In the last 10 years, most of us have had some kind of hospital experience or another. Unfortunately for me, I have had more than my share with two shoulder surgeries, a badly broken leg that required a six-pack of screws and a 16-inch steel rod, two wrist operations and a flu shot that didn’t work.
I’ve come to the conclusion that all of the hospitals I spent any amount of time in seem to follow the same pre-admission patterns, which appear to be fiendishly designed by the hospital board of directors to convince you to go somewhere else the next time you need medical attention of any kind.
The admission experience usually starts when you get into an elevator and are riding with three grown men wearing green shower caps, green face masks around their throats, baggy green pajamas and green slippers. You can tell easily whether they are coming or going from a surgery by the amount of blood on their clothes, or whether they are just hurrying to get outside before they light up the cigarettes they happen to be clutching between their teeth, savoring the aroma of unlit tobacco through a filter-tip.

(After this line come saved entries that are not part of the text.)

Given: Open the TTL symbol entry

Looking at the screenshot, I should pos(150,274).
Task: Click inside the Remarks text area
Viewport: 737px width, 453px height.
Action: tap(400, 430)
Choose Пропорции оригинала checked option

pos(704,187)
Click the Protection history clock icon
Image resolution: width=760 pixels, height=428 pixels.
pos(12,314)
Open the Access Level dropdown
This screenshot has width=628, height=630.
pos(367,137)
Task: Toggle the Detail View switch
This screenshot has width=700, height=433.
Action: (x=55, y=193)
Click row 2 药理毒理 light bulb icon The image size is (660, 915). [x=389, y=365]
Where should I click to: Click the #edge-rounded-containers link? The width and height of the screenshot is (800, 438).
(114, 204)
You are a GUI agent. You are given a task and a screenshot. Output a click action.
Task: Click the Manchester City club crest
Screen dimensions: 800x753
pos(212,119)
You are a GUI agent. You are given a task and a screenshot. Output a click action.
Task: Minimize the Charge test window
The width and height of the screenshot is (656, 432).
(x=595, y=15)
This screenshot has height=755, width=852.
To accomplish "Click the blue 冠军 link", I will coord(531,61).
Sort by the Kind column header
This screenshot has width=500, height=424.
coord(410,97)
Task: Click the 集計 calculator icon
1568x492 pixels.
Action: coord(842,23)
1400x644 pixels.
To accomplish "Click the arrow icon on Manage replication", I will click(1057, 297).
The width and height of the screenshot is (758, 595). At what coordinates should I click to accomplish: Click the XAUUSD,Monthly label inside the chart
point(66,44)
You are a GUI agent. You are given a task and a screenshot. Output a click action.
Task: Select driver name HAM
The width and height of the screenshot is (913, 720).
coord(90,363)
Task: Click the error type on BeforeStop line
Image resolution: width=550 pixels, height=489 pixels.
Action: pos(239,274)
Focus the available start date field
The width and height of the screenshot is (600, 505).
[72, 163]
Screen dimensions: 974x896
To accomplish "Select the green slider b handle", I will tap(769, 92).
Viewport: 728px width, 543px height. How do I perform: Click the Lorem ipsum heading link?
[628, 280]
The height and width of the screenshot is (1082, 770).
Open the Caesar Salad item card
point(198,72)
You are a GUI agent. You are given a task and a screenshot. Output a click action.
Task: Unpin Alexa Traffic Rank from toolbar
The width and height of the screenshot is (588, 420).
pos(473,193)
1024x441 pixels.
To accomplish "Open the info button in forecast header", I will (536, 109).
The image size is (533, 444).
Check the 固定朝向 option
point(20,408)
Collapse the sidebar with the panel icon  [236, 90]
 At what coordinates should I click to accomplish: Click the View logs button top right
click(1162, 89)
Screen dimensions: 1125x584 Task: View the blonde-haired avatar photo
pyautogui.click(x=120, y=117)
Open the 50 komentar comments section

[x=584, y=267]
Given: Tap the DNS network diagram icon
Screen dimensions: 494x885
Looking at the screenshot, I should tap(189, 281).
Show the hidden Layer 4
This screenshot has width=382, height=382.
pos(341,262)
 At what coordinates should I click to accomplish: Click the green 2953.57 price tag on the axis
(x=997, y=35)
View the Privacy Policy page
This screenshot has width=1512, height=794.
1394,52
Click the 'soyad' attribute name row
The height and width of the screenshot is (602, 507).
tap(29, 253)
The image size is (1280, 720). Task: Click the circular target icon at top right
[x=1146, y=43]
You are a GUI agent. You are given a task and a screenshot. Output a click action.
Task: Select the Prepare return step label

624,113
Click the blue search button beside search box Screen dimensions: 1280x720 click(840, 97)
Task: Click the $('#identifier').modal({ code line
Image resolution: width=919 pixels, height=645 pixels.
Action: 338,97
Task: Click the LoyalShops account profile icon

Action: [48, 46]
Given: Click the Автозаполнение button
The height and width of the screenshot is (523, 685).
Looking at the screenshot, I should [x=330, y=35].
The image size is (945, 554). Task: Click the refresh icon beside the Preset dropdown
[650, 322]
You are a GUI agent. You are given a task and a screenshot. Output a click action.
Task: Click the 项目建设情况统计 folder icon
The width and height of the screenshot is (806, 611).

Once you get off of the elevator down on the fifth floor of the basement, where incidentally the numbers go up while the elevator goes down, you finally find the pre-admission offices.
Then comes the time to start signing forms. There are 34 different forms to sign, by which you release anyone connected with the medical business or anything to do with it, now or in the future, yet to be invented worldwide or elsewhere, from any liability in the event that you die while the doctors or anyone else in that particular hospital are working on you to correct whatever you have stupidly done wrong to injure yourself this time.
Three hours have now passed and the papers are finally filled out and you remember that your wife has gone shopping while you have been filling out the forms and your car was parked in a one-hour parking slot.
Carrying five pounds of paperwork, you now head back to the elevators where you do as you were told and get off at floor number whatever. In this particular instance of mine, it was eleven. It was also the wrong floor. I knew that because in the hallway was a 50-gallon drum of lime Jell-O, 81 pounds of meatloaf, and 10 loaves of three-day-old toast all waiting to be loaded on the luncheon trays for the nine floors of hungry hospital patients.
Retracing my steps I found the Nurses Station on the floor that I was supposed to bed down on, before my wrist surgery later in the day. I was led to my semi-private room. Semi-private in a hospital means you can sometimes have a curtain around your bed when the guy in the other bed is doing one or more of several things: snoring too loud, hollering for more morphine because he likes the drugs, not because he is in pain, or watching a re-run of the Super Bowl featuring Joe Montana. The curtain, of course, is not soundproof.
The nurse then asked me for my wedding ring and watch and if my teeth were real or false, before she handed me a miniature green smock that I am required by medical lawyers to put on backwards. It is impossible to tie the straps behind my back, and the mini-smock is about the same length as a mini-skirt on a Hollywood Boulevard hooker.
Since I played a few games of golf before my hospital visit, my tan legs ended where my alabaster white ankles began, making my feet look like I had on white, ankle-length socks. Once in bed, I was given enough shots and subjected to enough indignities to try and make sure that that was the last day I would ever spend in a hospital.
Finally, someone gave me a night-night shot and the next thing I knew I was looking up at the ceiling going by overhead and hearing the thump-thump of bubble gum stuck to the wheel of the gurney taking me down to where they were going to do the cutting and sewing on my wrist.
I don’t like the conversation that goes on in the operating room, especially when it is me they are working on, so I prefer to be unconscious. That time, however, some swearing and screaming woke me up. It was the familiar voice of my doctor, and he was talking very loud. “I don’t care if the machine is broken. I still don’t know how to fix it. Get an electrician and a mechanic up here right away so I can finish up what I’m doing. I can only keep Warren unconscious for another twenty minutes. And besides I have a golf game at 1:30. Now is it his right wrist or his left that needs the fixing?”